What do you guys think? What would you do for this in the ED, and what would you expect as ideal prehospital care?

if things had gone wrong as a consequence to the lidocaine, no one would be able to defend your friend. if it was bigeminy, treating with lidocaine would be considered malpractice. all one can do is learn from such experiences.
 
There's a good chance her bigeminy is old. Nonetheless, if it was cardiac related, I would imagine oxygen would help. If not, the cath lab will, but it didn't sound like she had EKG evidence of cardiac ischemia other than bigeminy.

Tangent:

What about NSTEMI? I just looked and couldn't find a reference for new bigeminy in NSTEMI, but ACS is still high on my DDX given the history and onset.
 
Tangent:

What about NSTEMI? I just looked and couldn't find a reference for new bigeminy in NSTEMI, but ACS is still high on my DDX given the history and onset.
There's no indication of NSTEMI from what has been mentioned about the ECG. There's no ST depression nor any T-wave inversions from what I read.
 
Yep, back in the day when I was just starting as a paramedic (pauses to dramatically take deep breath while pulling up pants), we used to give lidocaine for damn near anything. Of course, several amps of bicarb at the beginning of a code and isuprel push were also still pretty hot therapies. Plus, parachute pants were still in style.

As for what I do now, if it ain't VT, I'm not pushing lidocaine.

What's the optimal field therapy for bigeminy? How do I treat it in the ED?

Both the same. I ignore it, other than to consider if there might be an underlying cause. In any case, I don't treat the monitor.

Take care,
Jeff
 
Yep, back in the day when I was just starting as a paramedic (pauses to dramatically take deep breath while pulling up pants), we used to give lidocaine for damn near anything. Of course, several amps of bicarb at the beginning of a code and isuprel push were also still pretty hot therapies. Plus, parachute pants were still in style.

Rampart, this is Rescue 51. We've resusciated the victim.

Dr. Brackett: 51, start an isoproterenol drip and transport immediately.

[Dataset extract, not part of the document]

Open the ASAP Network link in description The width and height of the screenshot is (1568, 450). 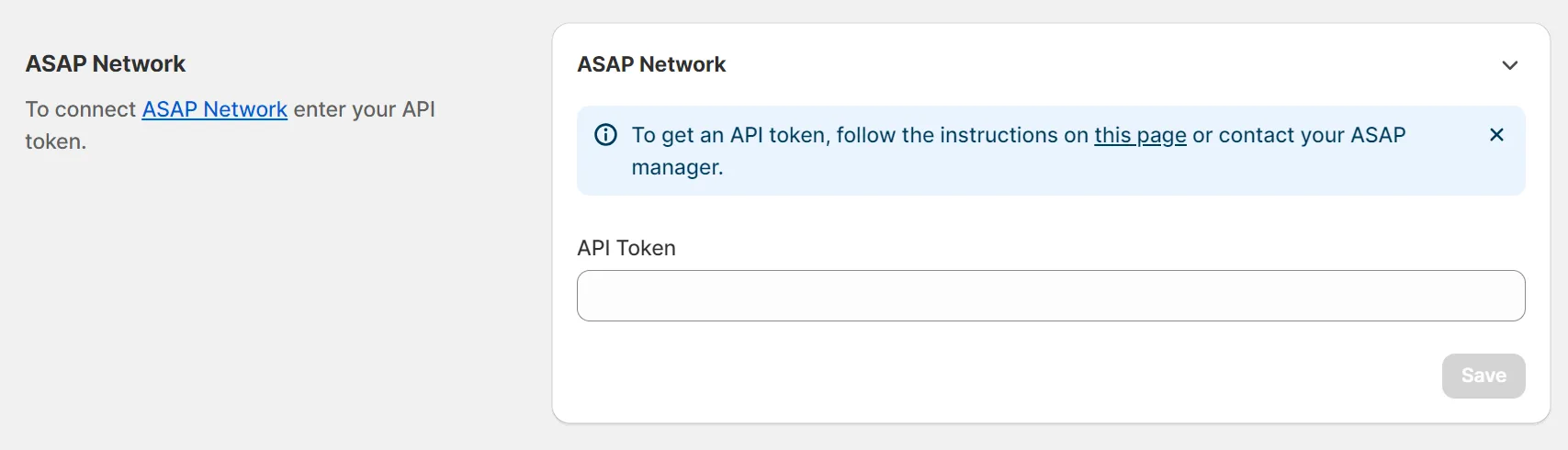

Gotta love it! And Emergency! on a Blu-Ray player, on a 55 inch LCD, is amazing!!
 
Did you see much in the way of accelerated idioventricular rhythm on patients s/p thrombolysis? On the helicopter it freaked me out the first time I saw it, but the patients BP and mental status (as assessed by being able to give a thumbs up when tapped on forehead) were fine. I've seen in 3-4 times since, and its always resolved without additional therapy.
 
Of course, several amps of bicarb at the beginning of a code and isuprel push were also still pretty hot therapies.

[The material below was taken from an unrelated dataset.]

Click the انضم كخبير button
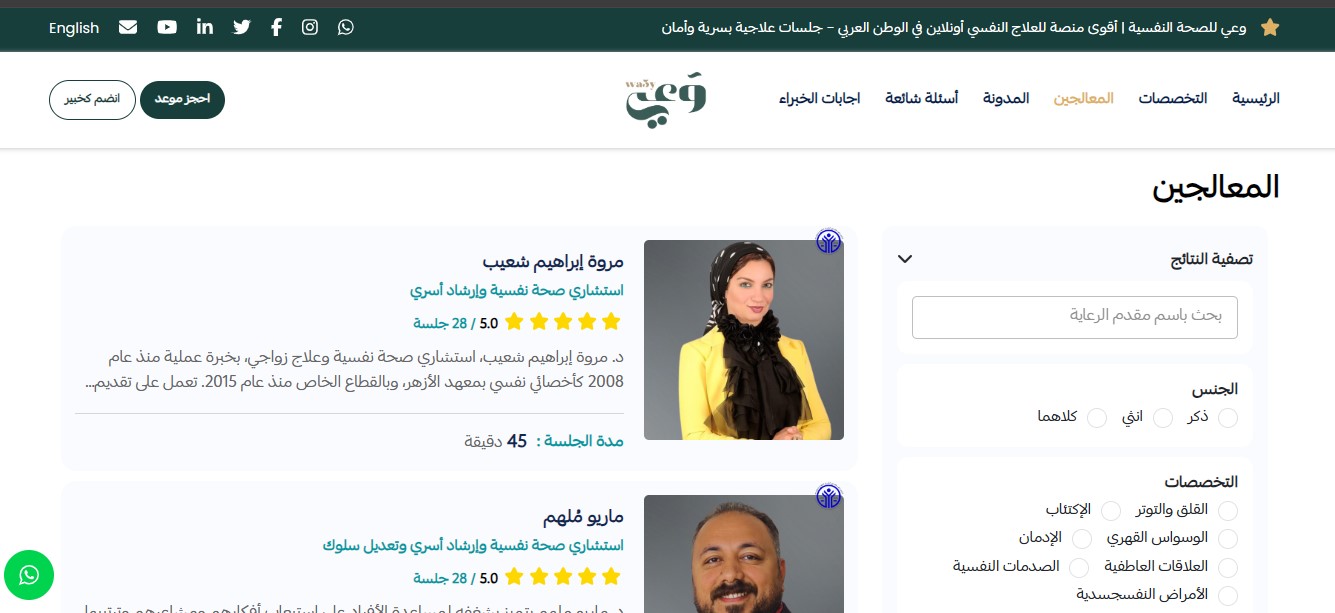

Dude, you're really dating yourself with that.😀 That's before my time.

I agree with the others, don't treat bigeminy. It's some kind of EMS lore that never seems to die that bigeminy is a terribly malignant rhythm and has to be squashed no matter what the consequences.

Oddly enough it's always the guys who aggressively "treat" bigeminy that never want to aggressively treat the bad stuff. "Base this is squad X. I've got a 60 yo F with SVT at 180, cool, pale, diaphoretic with crushing chest pain, altered mental status and BP 60 over palp. I'm starting vagal manuvers and will try adenosine next. Please have an ice bath standing by for the patient's face. Over."